Read my Herald essay about translation
While working as a magazine editor in London in the 1990s and 2000s, I translated complex financial and legal articles for the publications that I worked on. I've also translated East German samizdat for Gutter magazine, synthesised French texts for Eurozine, interpreted experimential texts for the artist Eva Maria Weinmayr and produced English subtitles for the short film Alice Salomon im Exil.

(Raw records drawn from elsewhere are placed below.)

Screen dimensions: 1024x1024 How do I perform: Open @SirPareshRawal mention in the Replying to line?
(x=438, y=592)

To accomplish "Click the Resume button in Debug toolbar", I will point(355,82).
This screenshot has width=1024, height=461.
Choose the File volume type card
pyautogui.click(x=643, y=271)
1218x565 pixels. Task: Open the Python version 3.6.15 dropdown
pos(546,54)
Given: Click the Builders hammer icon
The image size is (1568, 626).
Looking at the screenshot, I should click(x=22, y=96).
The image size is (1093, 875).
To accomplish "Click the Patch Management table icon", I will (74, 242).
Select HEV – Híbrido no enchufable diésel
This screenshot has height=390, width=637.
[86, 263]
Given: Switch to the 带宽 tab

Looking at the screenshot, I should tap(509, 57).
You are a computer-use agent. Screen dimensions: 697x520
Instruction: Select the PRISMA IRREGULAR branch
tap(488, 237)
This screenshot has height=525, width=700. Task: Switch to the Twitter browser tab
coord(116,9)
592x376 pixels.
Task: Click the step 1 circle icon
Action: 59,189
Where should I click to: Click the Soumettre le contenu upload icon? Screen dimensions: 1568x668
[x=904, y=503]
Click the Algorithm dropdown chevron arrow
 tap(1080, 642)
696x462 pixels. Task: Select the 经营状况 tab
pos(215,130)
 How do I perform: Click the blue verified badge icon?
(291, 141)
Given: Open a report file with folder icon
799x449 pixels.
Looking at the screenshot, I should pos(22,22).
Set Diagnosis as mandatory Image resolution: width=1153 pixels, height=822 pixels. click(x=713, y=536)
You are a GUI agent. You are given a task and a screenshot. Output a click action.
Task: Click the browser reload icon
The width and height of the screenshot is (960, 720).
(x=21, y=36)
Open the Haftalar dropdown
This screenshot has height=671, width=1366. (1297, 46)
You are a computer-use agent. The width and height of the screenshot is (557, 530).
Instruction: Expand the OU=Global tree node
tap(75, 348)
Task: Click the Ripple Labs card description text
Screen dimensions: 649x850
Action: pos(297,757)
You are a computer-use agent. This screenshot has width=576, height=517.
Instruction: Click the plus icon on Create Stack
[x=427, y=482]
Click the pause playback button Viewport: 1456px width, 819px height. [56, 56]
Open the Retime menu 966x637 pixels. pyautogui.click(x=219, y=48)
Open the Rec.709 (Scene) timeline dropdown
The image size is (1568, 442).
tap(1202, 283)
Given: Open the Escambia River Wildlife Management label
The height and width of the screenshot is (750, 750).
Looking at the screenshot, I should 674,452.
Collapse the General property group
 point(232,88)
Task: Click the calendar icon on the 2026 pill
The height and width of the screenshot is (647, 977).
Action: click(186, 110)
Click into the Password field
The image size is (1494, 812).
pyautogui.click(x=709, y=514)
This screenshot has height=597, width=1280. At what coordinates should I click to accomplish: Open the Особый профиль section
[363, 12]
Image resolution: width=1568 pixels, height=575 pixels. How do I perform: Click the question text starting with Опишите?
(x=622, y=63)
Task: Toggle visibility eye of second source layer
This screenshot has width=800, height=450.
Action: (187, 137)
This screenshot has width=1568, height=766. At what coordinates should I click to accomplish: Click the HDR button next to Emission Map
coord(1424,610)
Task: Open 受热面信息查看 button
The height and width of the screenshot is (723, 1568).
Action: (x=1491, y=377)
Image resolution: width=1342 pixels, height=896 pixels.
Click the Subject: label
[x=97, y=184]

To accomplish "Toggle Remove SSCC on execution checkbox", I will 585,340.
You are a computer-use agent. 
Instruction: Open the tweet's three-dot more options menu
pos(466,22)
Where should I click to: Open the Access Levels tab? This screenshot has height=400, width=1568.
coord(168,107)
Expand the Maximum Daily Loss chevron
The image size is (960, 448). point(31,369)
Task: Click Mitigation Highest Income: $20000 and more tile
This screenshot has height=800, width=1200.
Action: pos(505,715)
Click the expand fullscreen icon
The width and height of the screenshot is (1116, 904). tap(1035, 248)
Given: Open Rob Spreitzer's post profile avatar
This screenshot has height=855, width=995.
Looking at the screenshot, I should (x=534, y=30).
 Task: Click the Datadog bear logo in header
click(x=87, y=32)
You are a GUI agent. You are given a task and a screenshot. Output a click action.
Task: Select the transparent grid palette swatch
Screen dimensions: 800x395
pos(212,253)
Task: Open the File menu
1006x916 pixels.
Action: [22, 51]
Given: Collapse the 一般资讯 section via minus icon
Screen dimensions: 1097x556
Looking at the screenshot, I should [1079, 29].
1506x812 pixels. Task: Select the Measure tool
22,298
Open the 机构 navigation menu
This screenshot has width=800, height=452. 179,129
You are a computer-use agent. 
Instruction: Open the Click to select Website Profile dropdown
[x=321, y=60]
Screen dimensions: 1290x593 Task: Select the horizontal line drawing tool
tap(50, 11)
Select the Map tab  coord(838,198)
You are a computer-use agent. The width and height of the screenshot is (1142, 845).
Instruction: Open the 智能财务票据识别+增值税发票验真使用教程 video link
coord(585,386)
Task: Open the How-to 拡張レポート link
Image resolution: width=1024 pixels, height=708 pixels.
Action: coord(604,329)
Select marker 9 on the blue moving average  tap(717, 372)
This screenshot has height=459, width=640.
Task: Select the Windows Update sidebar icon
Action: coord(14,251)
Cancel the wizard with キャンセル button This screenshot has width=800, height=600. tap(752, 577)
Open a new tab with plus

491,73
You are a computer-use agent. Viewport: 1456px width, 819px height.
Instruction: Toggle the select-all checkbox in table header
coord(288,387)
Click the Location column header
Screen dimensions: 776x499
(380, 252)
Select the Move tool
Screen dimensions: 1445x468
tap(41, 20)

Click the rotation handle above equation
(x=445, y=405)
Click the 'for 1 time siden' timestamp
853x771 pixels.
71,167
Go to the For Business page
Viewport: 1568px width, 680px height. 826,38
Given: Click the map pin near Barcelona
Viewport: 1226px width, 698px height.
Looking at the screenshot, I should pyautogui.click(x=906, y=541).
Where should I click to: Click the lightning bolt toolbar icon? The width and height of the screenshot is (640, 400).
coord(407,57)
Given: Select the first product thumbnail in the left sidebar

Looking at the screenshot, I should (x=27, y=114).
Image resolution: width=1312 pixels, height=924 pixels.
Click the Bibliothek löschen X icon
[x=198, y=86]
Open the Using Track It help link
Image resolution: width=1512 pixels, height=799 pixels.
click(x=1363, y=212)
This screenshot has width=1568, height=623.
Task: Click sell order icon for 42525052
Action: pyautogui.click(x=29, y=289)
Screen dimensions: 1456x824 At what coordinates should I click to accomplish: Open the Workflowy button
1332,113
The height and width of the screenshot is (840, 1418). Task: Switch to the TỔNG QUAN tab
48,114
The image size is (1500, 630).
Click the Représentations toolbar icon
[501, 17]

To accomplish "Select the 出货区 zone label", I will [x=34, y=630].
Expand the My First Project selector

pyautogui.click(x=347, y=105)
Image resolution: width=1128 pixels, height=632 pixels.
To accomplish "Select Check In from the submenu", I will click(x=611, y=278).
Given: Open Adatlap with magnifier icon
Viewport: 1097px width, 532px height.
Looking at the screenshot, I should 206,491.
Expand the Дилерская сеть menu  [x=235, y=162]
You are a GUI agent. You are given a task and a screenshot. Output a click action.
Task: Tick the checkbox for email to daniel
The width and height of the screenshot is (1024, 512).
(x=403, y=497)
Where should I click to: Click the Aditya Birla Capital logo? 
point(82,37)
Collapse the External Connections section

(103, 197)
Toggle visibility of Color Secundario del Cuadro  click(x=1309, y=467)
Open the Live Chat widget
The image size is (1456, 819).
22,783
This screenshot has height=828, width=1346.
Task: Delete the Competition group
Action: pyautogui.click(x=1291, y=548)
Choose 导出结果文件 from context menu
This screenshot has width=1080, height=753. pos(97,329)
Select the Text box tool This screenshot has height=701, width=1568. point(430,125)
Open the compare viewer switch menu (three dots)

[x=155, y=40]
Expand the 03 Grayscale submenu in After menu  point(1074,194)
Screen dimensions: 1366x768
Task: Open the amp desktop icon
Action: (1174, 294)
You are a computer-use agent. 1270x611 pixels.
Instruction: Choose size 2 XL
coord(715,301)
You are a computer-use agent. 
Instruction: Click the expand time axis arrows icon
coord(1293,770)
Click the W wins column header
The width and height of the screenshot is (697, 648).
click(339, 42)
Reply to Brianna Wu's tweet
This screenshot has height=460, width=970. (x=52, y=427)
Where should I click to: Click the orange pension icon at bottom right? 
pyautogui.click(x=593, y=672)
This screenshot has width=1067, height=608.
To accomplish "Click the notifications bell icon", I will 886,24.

By far my favourite translation project to date is Outside Verdun, a new translation of German-Jewish author Arnold Zweig’s first world war epic Erziehung vor Verdun. Zweig’s book, which is full of humour and fascinating social detail, provides an unrivalled insight into the machinery of war. It was twice overlooked by the literary establishment, first because of the author's ethnicity and then because of his politics.
When the book was first published in 1935 by Querido in Amsterdam, Zweig had fled to Czechoslovakia to avoid persecution as a Jew. When he returned from exile in Palestine in 1948, he chose, as a communist, to live in East Germany, becoming president of the East German Academy of Arts.
Outside Verdun, which was published to mark the centenary of the commencement of hostilities in 1914, was the first UK publication of Zweig's masterpiece. The new translation brought his masterful prose and unheroic view of war to a new audience.
Praise for Outside Verdun
“… a spirited and highly readable translation”
Times Literary Supplement
“This invigorating new translation by Fiona Rintoul is timely and welcome.”